Station To Station
Entry by: Jacula
24th July 2015
STATION TO STATION
MURDER ON THE BADLEY RYTTEN EXPRESS
It was a dark and stormy night - no, really, Dear Reader, it was – when we boarded the train at Badley Rytten. It was September 15th 2015. There were twenty of us, not including the organisers and the train staff - all crime writers or wannabes, gathering together for a night-time workshop to celebrate the 125th anniversary of the birth of our heroine, Agatha Christie.
Rendell Beaton-Collins, the host of our twilight trip, and author of a shelf-full of cosy murder mysteries starring her female detective, Susan Sultana, and also hogging another shelf with her police stories starring the brilliant Bobby Copper, waited until all the brolly shaking and removal of wet coats was over before re-adjusting her hearing aid and taking up the microphone to address us. Her co-organiser, the brilliant Kathy Rankin-Reichs, stood at her side.
‘Welcome everyone. As you know, we are here tonight to celebrate the birth, one hundred and twenty five years ago, of the woman who inspired us all, Dame Agatha Christie, who also wrote under the pseudonym of Mary Westmacott. We’re not concerned with her alias here; romance is not the name of the game tonight. Crime is our aim, or rather the solving of it. This lovely old steam train will be taking us on an approximately four-hour-long trip between the villages of Badley Rytten and Well Rytten.’
A titter ran round the crowd. No, really, it did! It was only when we heard her say the names out loud that we realised the pun. Being writers, you’d have thought we’d have got it before, wouldn’t you?
‘Settle down now,’ said Rendell, pushing her spectacles further up onto her nose and peering at the paper she held at arm’s length. ‘We have a lot to get through before we get from one place to the other. The train will spend thirty minutes here at Badley Rytten where you will be given a situation to solve and then write about. Clues have already been planted in this carriage and the other two behind it. The aim is to write a story of 200 words exactly, not including the title. No computers, tablets or anything connected to the internet allowed. Notebooks, paper and pen or pencil only, all of which have been provided. Coffee and cake to fuel you is available in the buffet car up front behind the engine.’

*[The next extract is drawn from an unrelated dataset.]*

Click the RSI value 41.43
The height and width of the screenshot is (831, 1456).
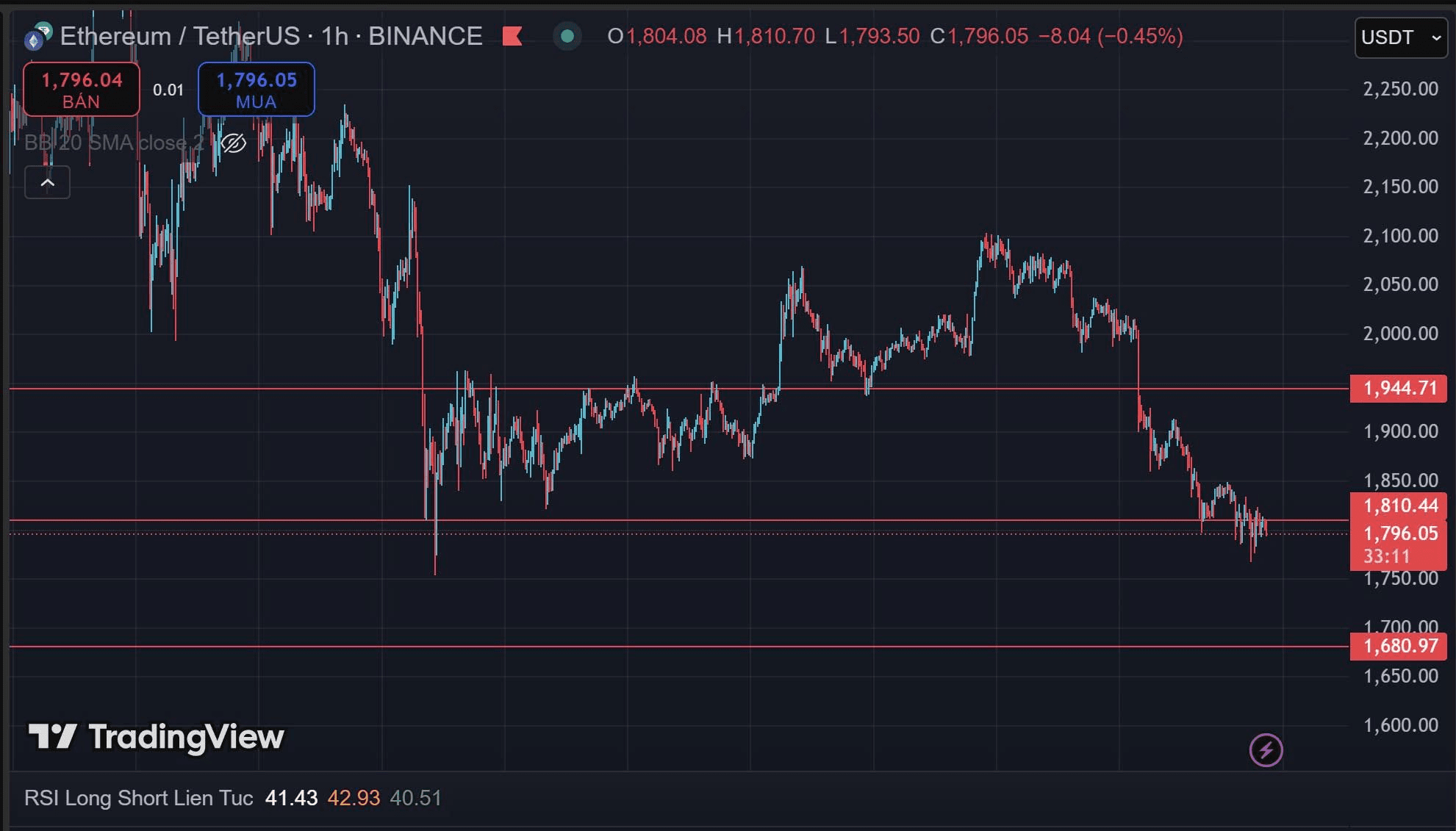(x=291, y=798)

‘Oh heck,’ I whispered to my best friend and fellow writer, Petra. ‘I hate writing on the hoof like this and flash fiction is the worst.’
‘You always say things like that, Dawn,’ she retorted, ‘but you always come up trumps.’

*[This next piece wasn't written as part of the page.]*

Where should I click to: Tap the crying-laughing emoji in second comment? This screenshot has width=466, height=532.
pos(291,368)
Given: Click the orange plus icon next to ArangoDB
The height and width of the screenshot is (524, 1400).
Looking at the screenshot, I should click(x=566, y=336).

Rendell continued, after Kathy had nudged her and given us a schoolmarm-ish glance.
'For those of you new to crime writing, we are privileged to have some prestigious authors in our midst who, I’m sure, will give you a tip or two if you need them.’
Pointing at Petra and myself, she went on,
‘We are honoured to have with us, Petra Slaughter, author of the very successful “Doubly Dead†series of novels and Dawn Dagger, author of the Detective Adam Dashing novels, many of which have been adapted for television.’
Everyone looked at us and there was a small round of applause.
We smiled and waved feebly.
‘Damn!’ said Petra under her breath. ‘I was hoping to remain incognito tonight.’
‘You and me, both,’ I whispered.
Rendell glared at us again, after another nudge from Kathy,
‘If I could have your full attention, please. As I was saying, the Baddley Rytten Express will spend thirty minutes at each station and the word count you are allowed will go up by one hundred words each time. We will be stopping at Ghost Rytten, Half Rytten, Nether Rytten and Hand Rytten before arriving at our final destination, Well Rytten. Oh, and one little tip before we begin, the mystery might not always be what you first think it is.’
‘Hardly an express, is it, if it’s going to keep stopping all the time,’ I hissed at Jill. ‘Are these real places or have they just made them up for the trip?’
‘Yea, they’re all real, Taunton Girl,’ Jill laughed.
Well, how would I know, dear reader? I’ve come up here from Devon. I don’t know the names of little places in Warwickshire. Why would I?
‘So, we go from Badley Rytten to Well Rytten?’ I said.
‘That’s the intention!’ she replied.
We joined the rush to the buffet car to fuel ourselves for the quick thinking ahead.
***
‘So!’ said Stuart Umberto Dennis D’eath, wannabe author, after introducing himself at length and telling us all about his detective who, surprise, surprise, was named after himself and solved murders in the old Wild West. ‘Let’s get this party started.’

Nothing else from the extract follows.